### What you need to do
a) In the arcade recollection below, what second job did the security guard at the mall arcade do?
b) Duplicate the part of the arcade recollection below that lies between "Elevator Action. Tron." and "of the evening.", inclusive.
━━━ Source document
The arcade in the mall was "wholesome". It even had a security guard who did double duty exchanging bills to use in the token machine.

Elevator Action. Tron. Q-Bert (remember the "thunk" it made after you fell?)

They had those out-of-control pinball machines too, desperately trying to compete. The one I remember was 8-Ball Deluxe, or "8-Ball Deee-Lux!" as it would randomly proclaim in a hillbilly drawl. A much more stern hillbilly would admonish you to "stop talkin' and start chalkin'".

Time Flight. Mappy. Gorf ("you are a space ca-det!")

Dragon's Lair... That was special. It always had a crowd gathered around it, both to play, and to try and memorize the moves. People would stack so many tokens it would start blocking the screen. I'd always get killed halfway through the Black Knight.


The other arcade was the less wholesome one. The cesspit of humanity one. Thick smoke. Mullets. Three (count 'em) Pac-Man cabinets, and two Ms. Pac-Mans. Ladies of the evening.
━━━━━━
━━━ Dataset extract
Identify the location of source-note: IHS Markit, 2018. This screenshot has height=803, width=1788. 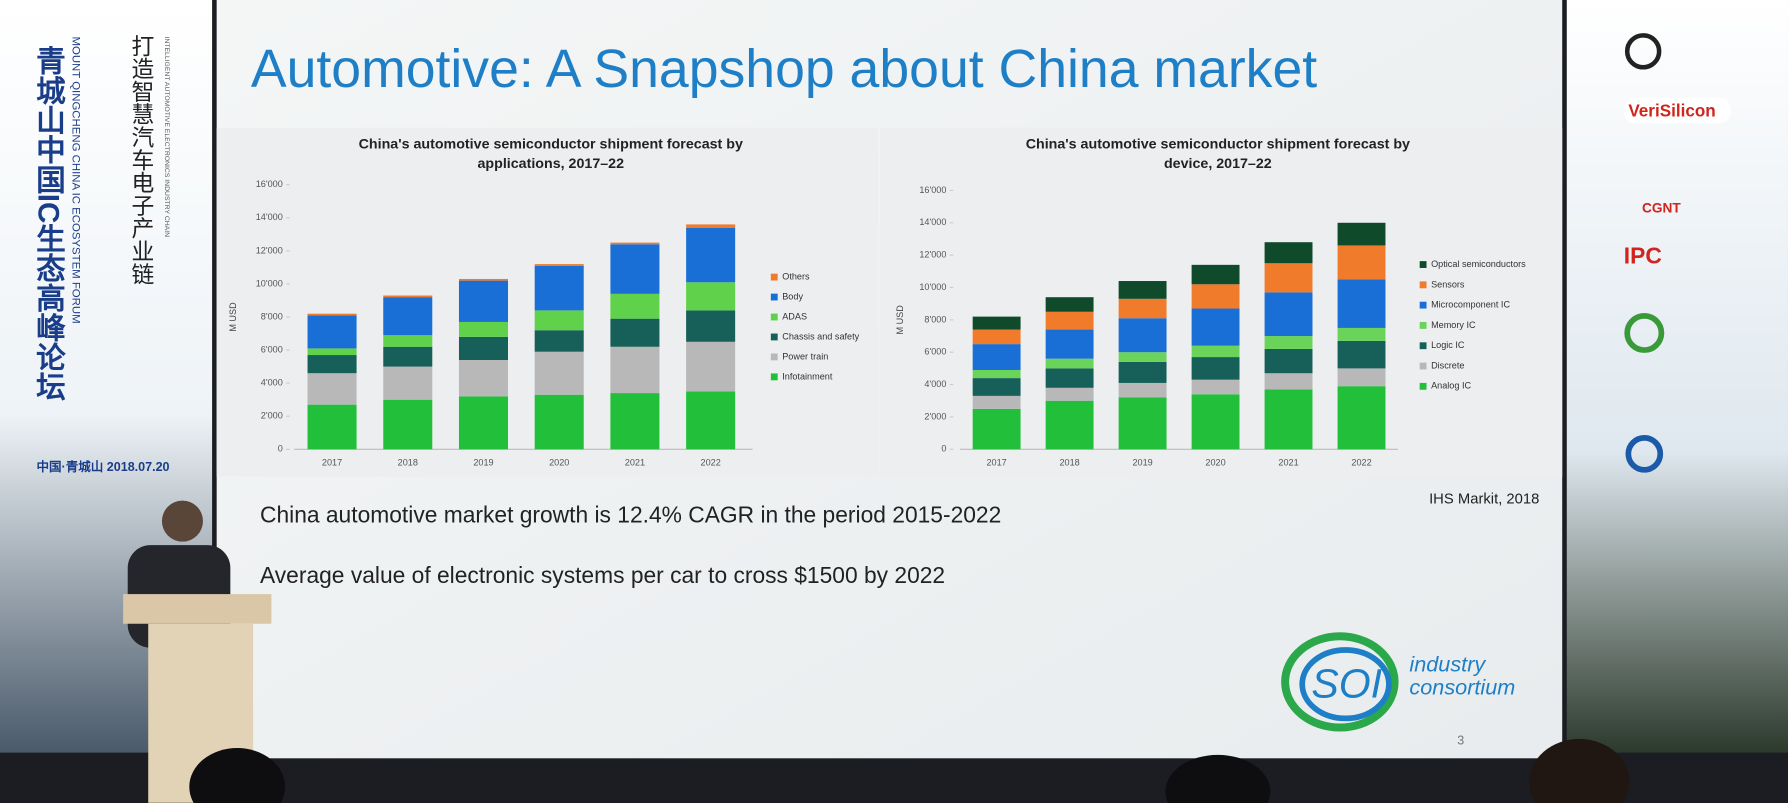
━━━━━━
━━━ Dataset extract
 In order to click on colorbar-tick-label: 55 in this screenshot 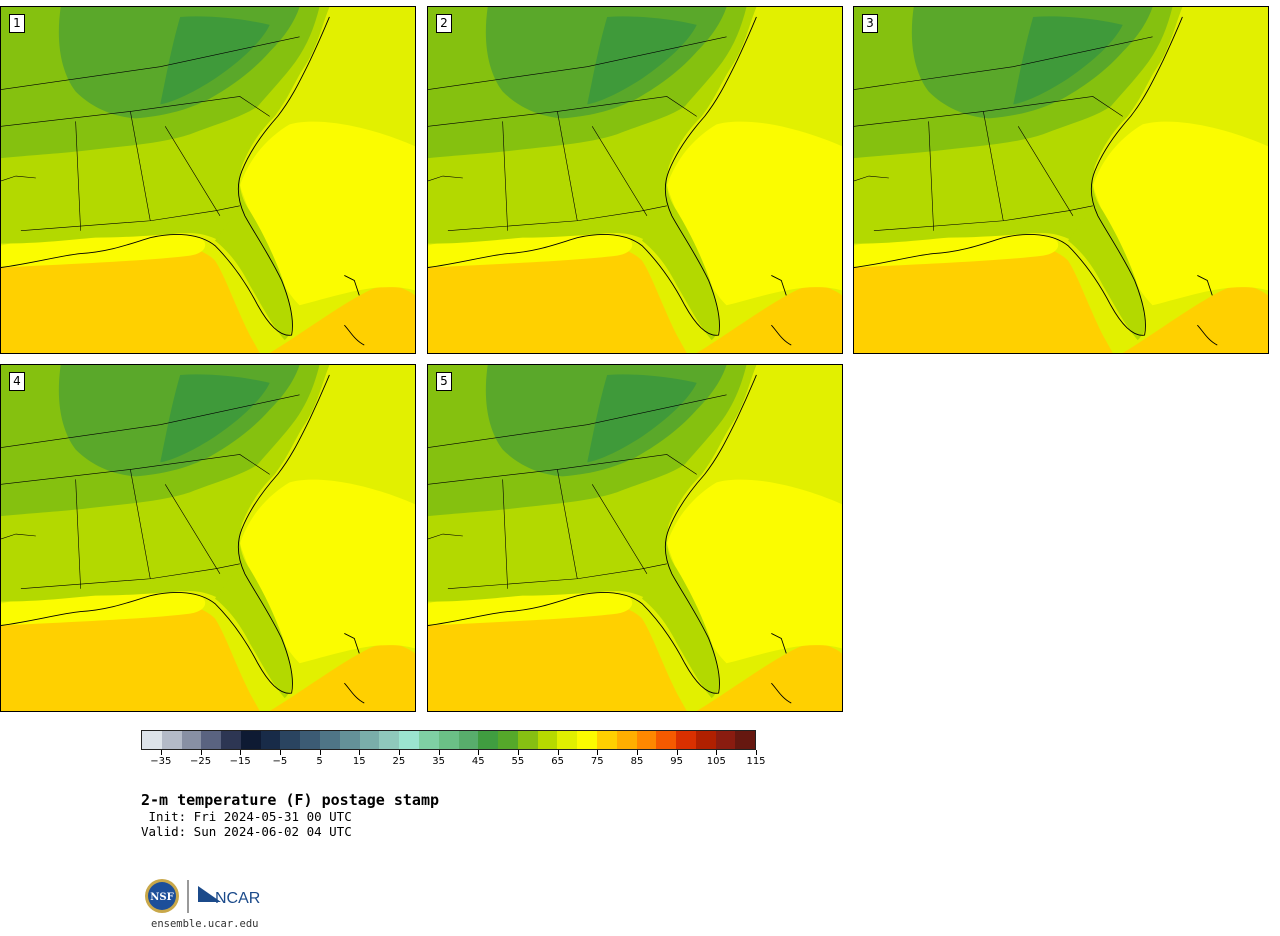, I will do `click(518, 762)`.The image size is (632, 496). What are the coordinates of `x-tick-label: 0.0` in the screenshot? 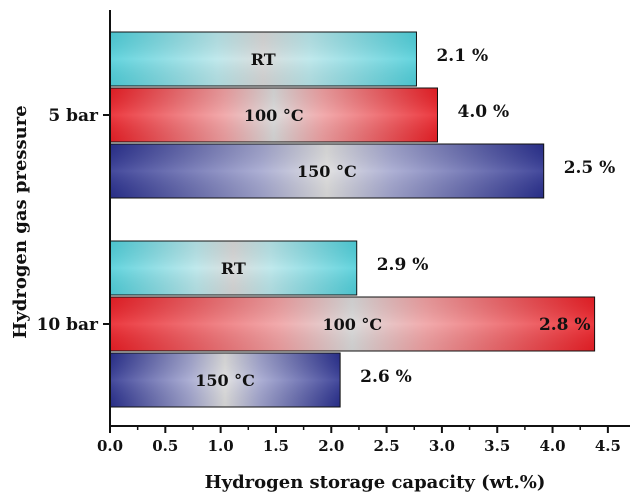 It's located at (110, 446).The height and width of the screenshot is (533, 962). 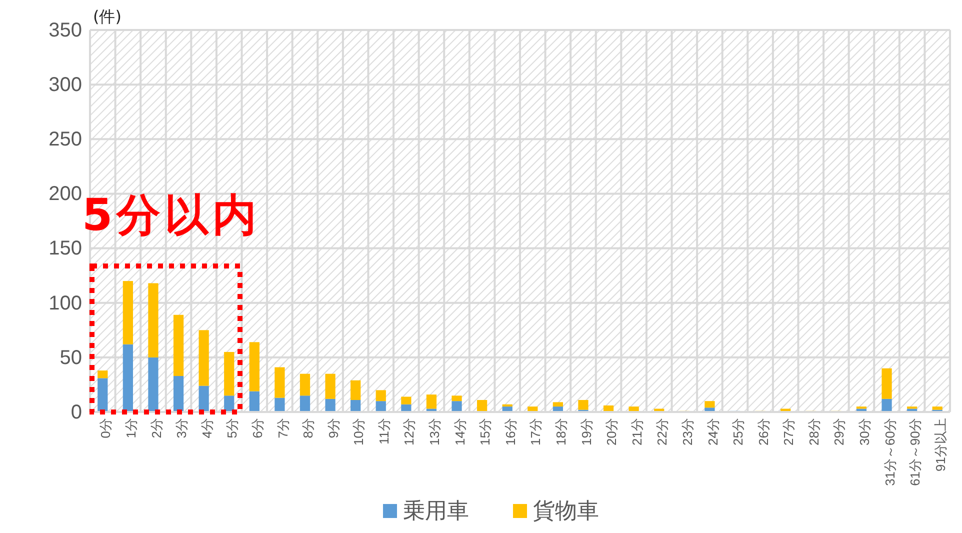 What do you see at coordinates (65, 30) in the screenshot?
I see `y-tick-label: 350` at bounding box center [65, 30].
━━━━━━
### Answers to the exercise
a) The guard exchanged bills to use in the token machine.

b)
Elevator Action. Tron. Q-Bert (remember the "thunk" it made after you fell?)

They had those out-of-control pinball machines too, desperately trying to compete. The one I remember was 8-Ball Deluxe, or "8-Ball Deee-Lux!" as it would randomly proclaim in a hillbilly drawl. A much more stern hillbilly would admonish you to "stop talkin' and start chalkin'".

Time Flight. Mappy. Gorf ("you are a space ca-det!")

Dragon's Lair... That was special. It always had a crowd gathered around it, both to play, and to try and memorize the moves. People would stack so many tokens it would start blocking the screen. I'd always get killed halfway through the Black Knight.


The other arcade was the less wholesome one. The cesspit of humanity one. Thick smoke. Mullets. Three (count 'em) Pac-Man cabinets, and two Ms. Pac-Mans. Ladies of the evening.